The first and second lead frames 120 and 130 are electrically connected to the light emitting device 140, and are connected to the positive and negative poles of an external power source (not shown), respectively, to emit light. ) Can be powered.

The light emitting device 140 is mounted on the first lead frame 120, the light emitting device 140 is die-bonded with the first lead frame 120, and the wires are formed by the second lead frame 130 and the wire 170. Bonded, power may be supplied from the first and second lead frames 120 and 130.

Here, the light emitting device 140 may be wire bonded or die bonded to each of the first and second lead frames 120 and 130, but is not limited thereto.

In addition, a cathode mark 180 may be formed on the body 110. The cathode mark 180 distinguishes the polarity of the light emitting device 140, that is, the polarity of the first and second lead frames 120 and 130, so that the cathode mark 180 is electrically confused when the first and second lead frames 120 and 130 are electrically connected to each other. May be used to prevent this.

The light emitting device 140 may be a light emitting diode. The light emitting diode may be, for example, a colored light emitting diode emitting red, green, blue, or white light, or an ultraviolet (UV) emitting diode emitting ultraviolet light, but is not limited thereto. A plurality of light emitting devices 140 may be mounted on the frame 120, and at least one light emitting device 140 may be mounted on the first and second lead frames 120 and 130, respectively. There is no limitation on the number and mounting positions of 140).

In addition, the body 110 may further include a resin material 150 filled in the cavity (s). That is, the resin material 150 may be formed in a double molding structure or a triple molding structure, but is not limited thereto.

In addition, the resin material 150 may be formed in a film shape, may include at least one of a phosphor and a light diffusing material, and a translucent material that does not include the phosphor and the light diffusing material may be used. Do not.

FIG. 2 is a cross-sectional view illustrating a light emitting device package shown in FIG. 1 in the AA direction, and FIG. 3 is an enlarged view illustrating a first embodiment of the 'Y1' block shown in FIG. 2, and FIG. 4. 3 is a partial perspective view showing first and second surfaces of the first lead frame illustrated in FIG. 3.

2 to 4 briefly describe or omit the contents overlapping with those described in FIG. 1.

2 to 4, the light emitting device package 100 may include a body 110 and a light emitting device 140.

In this case, the body 110 may include a first lead frame 120 on which the light emitting device 140 is mounted, and a second lead frame 130 spaced apart from the first lead frame 120.

Here, the inner surface (not shown) of the body 110 forming the cavity s may be in contact with the first lead frame 120 and may be inclined with the first lead frame 120.

The first lead frame 120 includes a first surface 122 on which the light emitting device 140 is mounted and a second surface 124 opposite to the first surface 122, and the second lead frame 130 is It may include a third surface 132 disposed on the same line as the first surface 122 of the first lead frame 120 and a fourth surface 134 opposite to the third surface 132.

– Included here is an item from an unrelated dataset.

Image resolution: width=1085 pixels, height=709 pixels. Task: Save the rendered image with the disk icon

In an embodiment, the uneven pattern n is formed on the second surface 124 of the first lead frame 120, and the uneven pattern is not formed on the fourth surface 134 of the second lead frame 130. As described above, the uneven pattern n formed on the second surface 124 may also be formed on the fourth surface 134 of the second lead frame 140, but is not limited thereto.

2 and 3, the uneven pattern n may include a plurality of protrusions n1 to n5, and the plurality of protrusions n1 to n5 protrude in a direction opposite to the cavity s direction. Can be.

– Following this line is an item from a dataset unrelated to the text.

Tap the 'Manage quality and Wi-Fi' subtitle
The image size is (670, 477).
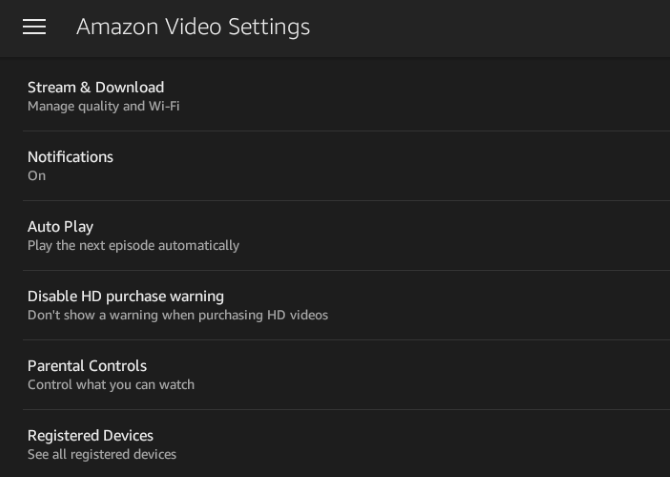(x=103, y=106)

That is, the plurality of protrusions n1 to n5 may be formed to protrude on the second surface 124, and the plurality of protrusions n1 to n5 may be formed to have the same width d1 and thickness h1.

In this case, the width d1 of the plurality of protrusions n1 to n5 may be equal to the width bd of the light emitting device 140 or smaller than the width bd of the light emitting device 140. When the width 140 of the device 140 is greater than the width bd, the number of the plurality of protrusions n1 to n5 may be small, and thus it may not be easy to absorb the generated heat.

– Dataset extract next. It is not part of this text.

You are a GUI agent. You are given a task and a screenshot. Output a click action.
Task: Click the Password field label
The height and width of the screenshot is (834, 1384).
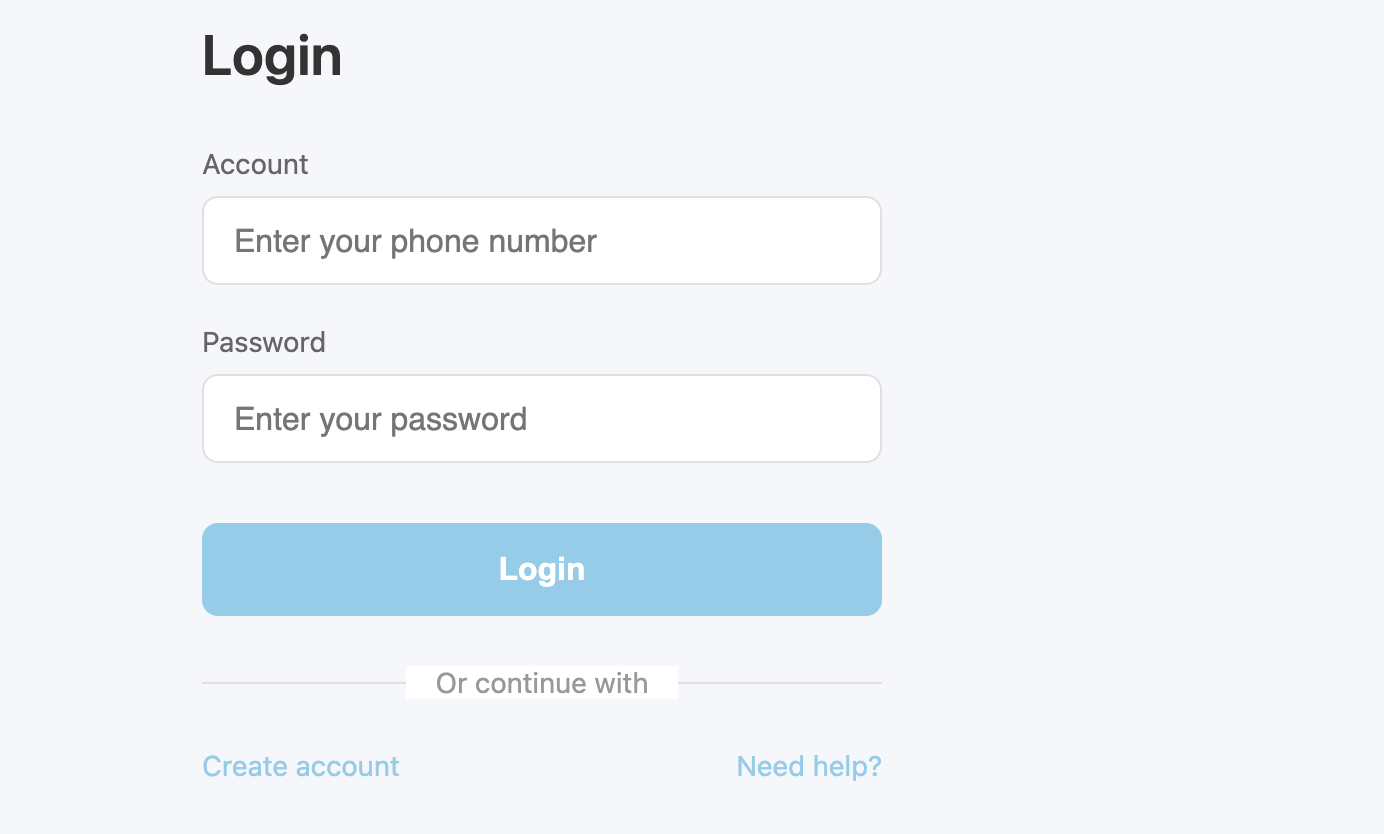pyautogui.click(x=264, y=342)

In addition, the thickness h1 of the plurality of protrusions n1 to n5 may be the same as or smaller than the thickness h0 between the first and second surfaces 122 and 124 of the first lead frame 120. In addition, it is preferable that the thickness of the light emitting device 140 is equal to or thicker, or most preferably, 0.1 mm to 0.2 mm.

That is, the thickness h1 of the plurality of protrusions n1 to n5 may enlarge the contact area with the body 110, and the bending force may be caused by the contact with the body 110 by a force acting between the protrusions by the absorbed heat. Can be reduced. However, when the thickness of the first and second surfaces 122 and 124 is greater than the thickness h0, the degree of warpage may not be reduced and cracks may occur in the body 110.

Here, the lower surfaces of the plurality of protrusions n1 to n5 may be located below the second surface 124.

In addition, the separation distance e1 between the plurality of protrusions n1 to n5 may be formed to be the same as or different from each other, but is not limited thereto.

Referring to FIG. 4, (a) is a partial perspective view of the first surface 122 of the first leadframe 120, and (b) is a view of the second surface 124 of the first leadframe 120. Partial perspective view.

Referring to (a), the light emitting device 140 may be mounted in a predetermined region (not shown) on the first surface 122 of the first lead frame 120.

In this case, the first surface 122 may be formed in a plane.

Referring to (b), the second surface 124 of the first lead frame 120 may exclude the first region p1 and the first region p1 corresponding to the predetermined region of the first surface 122. It may include a second region p2.

In this case, an uneven pattern n including the plurality of protrusions n1 to n5 may be formed in a part of the second region p2.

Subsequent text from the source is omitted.